__Exercise__.
Your task is to find every line of the data that holds the string "acordo" and copy it.

**** Input material ****

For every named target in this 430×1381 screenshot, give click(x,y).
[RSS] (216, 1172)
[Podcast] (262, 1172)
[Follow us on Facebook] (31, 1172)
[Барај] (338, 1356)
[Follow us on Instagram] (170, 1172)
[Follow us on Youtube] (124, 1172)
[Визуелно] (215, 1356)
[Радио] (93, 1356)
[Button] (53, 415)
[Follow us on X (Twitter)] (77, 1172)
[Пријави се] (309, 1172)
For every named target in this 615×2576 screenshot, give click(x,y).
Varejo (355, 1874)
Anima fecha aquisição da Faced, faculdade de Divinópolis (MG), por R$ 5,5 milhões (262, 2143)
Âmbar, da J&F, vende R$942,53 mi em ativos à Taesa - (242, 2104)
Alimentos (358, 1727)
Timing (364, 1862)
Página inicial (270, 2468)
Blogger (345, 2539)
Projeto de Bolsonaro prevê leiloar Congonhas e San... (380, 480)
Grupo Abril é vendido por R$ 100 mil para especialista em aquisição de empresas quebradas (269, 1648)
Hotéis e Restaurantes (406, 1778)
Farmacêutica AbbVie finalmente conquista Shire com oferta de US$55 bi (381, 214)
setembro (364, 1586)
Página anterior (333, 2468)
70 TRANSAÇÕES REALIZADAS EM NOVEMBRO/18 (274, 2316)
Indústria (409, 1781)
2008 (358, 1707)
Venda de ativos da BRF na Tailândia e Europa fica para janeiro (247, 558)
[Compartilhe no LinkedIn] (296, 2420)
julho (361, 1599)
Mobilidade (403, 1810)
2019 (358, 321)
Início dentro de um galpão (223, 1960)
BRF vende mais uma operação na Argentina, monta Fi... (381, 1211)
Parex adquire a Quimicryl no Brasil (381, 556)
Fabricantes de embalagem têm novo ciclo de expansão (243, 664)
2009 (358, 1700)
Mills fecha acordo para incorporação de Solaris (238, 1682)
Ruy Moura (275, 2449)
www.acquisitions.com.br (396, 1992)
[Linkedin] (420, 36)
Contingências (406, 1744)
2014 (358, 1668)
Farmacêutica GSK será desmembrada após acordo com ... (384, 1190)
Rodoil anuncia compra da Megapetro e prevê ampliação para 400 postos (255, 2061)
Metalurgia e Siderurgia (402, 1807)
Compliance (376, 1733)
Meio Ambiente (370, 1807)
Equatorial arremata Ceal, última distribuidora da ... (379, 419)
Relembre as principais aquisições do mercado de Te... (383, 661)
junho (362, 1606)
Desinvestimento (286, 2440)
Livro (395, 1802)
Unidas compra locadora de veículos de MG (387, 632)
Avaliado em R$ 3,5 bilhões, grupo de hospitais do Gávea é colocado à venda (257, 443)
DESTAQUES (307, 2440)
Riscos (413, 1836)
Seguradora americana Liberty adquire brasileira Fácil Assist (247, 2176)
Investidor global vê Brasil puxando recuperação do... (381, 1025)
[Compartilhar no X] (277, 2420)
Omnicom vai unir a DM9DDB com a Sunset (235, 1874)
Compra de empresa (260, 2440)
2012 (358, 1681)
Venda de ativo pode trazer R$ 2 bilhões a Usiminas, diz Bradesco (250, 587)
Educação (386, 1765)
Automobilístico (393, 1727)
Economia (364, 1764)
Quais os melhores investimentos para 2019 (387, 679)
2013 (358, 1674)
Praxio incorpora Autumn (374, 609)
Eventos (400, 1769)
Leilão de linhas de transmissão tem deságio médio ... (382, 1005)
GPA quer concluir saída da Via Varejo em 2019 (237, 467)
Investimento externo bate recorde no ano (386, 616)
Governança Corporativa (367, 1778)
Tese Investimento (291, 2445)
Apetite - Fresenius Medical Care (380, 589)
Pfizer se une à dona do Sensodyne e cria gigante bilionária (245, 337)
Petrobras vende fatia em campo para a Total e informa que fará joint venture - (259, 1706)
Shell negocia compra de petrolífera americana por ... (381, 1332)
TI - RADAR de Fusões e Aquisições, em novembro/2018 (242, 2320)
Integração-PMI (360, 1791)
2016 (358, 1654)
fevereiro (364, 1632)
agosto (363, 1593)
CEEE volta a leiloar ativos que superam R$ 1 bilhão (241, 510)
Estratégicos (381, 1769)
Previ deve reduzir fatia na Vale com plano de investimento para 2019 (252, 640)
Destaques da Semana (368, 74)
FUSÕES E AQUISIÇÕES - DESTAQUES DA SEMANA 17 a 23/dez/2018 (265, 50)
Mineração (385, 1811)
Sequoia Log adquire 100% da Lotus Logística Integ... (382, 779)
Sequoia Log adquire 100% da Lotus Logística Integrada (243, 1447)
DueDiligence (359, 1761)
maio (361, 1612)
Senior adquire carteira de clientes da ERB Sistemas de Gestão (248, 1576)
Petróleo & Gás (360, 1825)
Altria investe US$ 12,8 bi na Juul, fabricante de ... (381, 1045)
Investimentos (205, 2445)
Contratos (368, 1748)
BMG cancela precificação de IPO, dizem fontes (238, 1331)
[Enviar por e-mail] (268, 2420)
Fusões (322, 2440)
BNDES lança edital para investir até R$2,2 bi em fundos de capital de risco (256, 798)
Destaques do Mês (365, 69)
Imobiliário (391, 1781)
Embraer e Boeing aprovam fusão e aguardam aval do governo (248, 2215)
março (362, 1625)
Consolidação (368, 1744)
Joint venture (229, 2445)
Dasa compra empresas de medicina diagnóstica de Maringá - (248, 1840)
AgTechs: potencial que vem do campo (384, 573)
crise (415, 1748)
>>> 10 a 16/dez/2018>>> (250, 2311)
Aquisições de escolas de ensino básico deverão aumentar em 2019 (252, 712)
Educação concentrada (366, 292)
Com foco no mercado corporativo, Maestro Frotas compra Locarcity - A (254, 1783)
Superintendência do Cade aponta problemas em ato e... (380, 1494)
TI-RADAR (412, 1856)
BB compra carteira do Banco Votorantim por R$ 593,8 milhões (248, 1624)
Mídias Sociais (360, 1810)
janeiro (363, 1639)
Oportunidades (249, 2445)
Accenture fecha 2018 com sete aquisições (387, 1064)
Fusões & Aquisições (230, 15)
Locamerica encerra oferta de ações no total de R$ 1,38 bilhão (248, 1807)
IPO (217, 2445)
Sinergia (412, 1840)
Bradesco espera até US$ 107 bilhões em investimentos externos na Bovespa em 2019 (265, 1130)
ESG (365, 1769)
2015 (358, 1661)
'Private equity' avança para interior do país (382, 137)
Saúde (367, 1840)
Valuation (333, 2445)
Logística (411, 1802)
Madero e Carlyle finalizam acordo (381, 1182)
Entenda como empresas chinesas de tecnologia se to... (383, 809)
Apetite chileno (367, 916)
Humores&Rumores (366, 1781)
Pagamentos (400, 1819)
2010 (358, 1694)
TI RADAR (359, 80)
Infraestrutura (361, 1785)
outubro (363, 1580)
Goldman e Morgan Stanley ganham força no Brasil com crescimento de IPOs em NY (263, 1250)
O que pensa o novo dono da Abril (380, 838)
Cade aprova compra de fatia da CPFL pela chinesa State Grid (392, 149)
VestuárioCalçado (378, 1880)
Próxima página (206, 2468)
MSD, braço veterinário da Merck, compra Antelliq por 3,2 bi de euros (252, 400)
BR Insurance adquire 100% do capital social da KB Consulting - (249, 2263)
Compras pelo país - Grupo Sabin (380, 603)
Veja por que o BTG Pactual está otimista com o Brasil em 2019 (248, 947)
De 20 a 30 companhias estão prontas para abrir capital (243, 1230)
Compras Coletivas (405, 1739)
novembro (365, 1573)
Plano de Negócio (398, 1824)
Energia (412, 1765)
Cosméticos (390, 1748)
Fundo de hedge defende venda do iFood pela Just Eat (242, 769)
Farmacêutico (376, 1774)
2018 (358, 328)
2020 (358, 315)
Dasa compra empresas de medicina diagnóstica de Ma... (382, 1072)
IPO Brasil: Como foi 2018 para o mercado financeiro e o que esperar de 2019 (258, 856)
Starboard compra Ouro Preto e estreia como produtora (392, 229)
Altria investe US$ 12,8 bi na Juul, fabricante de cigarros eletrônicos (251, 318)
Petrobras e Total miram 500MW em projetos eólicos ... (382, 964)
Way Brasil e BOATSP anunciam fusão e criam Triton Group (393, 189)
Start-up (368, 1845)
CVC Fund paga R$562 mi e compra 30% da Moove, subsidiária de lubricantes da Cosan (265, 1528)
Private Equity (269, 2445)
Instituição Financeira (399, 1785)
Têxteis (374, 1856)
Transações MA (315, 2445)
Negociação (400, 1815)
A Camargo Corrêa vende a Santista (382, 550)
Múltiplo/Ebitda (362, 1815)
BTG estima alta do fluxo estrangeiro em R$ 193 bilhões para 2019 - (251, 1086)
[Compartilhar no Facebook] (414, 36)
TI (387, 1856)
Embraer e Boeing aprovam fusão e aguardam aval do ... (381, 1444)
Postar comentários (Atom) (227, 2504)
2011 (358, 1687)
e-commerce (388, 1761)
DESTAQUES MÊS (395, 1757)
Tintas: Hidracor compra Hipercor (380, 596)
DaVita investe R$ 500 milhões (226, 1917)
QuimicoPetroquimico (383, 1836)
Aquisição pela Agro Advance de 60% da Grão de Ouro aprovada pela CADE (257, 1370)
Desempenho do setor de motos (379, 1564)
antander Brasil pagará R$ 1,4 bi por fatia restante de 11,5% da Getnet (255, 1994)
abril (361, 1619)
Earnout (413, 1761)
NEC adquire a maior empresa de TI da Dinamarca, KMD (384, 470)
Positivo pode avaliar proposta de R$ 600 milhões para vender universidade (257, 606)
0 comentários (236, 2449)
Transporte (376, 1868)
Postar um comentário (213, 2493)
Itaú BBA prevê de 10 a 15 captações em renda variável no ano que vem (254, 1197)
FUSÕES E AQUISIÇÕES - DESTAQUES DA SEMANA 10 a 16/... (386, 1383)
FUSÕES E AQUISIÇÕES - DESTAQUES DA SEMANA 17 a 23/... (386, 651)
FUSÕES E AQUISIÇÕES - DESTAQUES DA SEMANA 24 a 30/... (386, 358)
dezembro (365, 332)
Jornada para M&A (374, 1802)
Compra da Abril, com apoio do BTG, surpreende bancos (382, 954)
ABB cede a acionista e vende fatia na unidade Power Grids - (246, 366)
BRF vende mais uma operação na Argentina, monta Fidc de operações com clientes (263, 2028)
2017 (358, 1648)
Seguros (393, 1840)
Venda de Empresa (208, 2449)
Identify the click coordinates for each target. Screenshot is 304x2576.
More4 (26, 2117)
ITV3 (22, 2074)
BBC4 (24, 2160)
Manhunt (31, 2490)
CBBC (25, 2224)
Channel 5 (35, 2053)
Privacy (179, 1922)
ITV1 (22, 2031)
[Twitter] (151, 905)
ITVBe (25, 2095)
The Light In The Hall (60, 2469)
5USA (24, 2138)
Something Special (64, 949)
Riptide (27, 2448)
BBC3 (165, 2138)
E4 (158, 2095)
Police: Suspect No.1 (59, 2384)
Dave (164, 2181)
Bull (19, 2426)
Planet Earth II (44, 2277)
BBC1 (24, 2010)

****

__Result for this task__.
Mills fecha acordo para incorporação de Solaris (238, 1682)
Farmacêutica GSK será desmembrada após acordo com ... (384, 1190)
Madero e Carlyle finalizam acordo (381, 1182)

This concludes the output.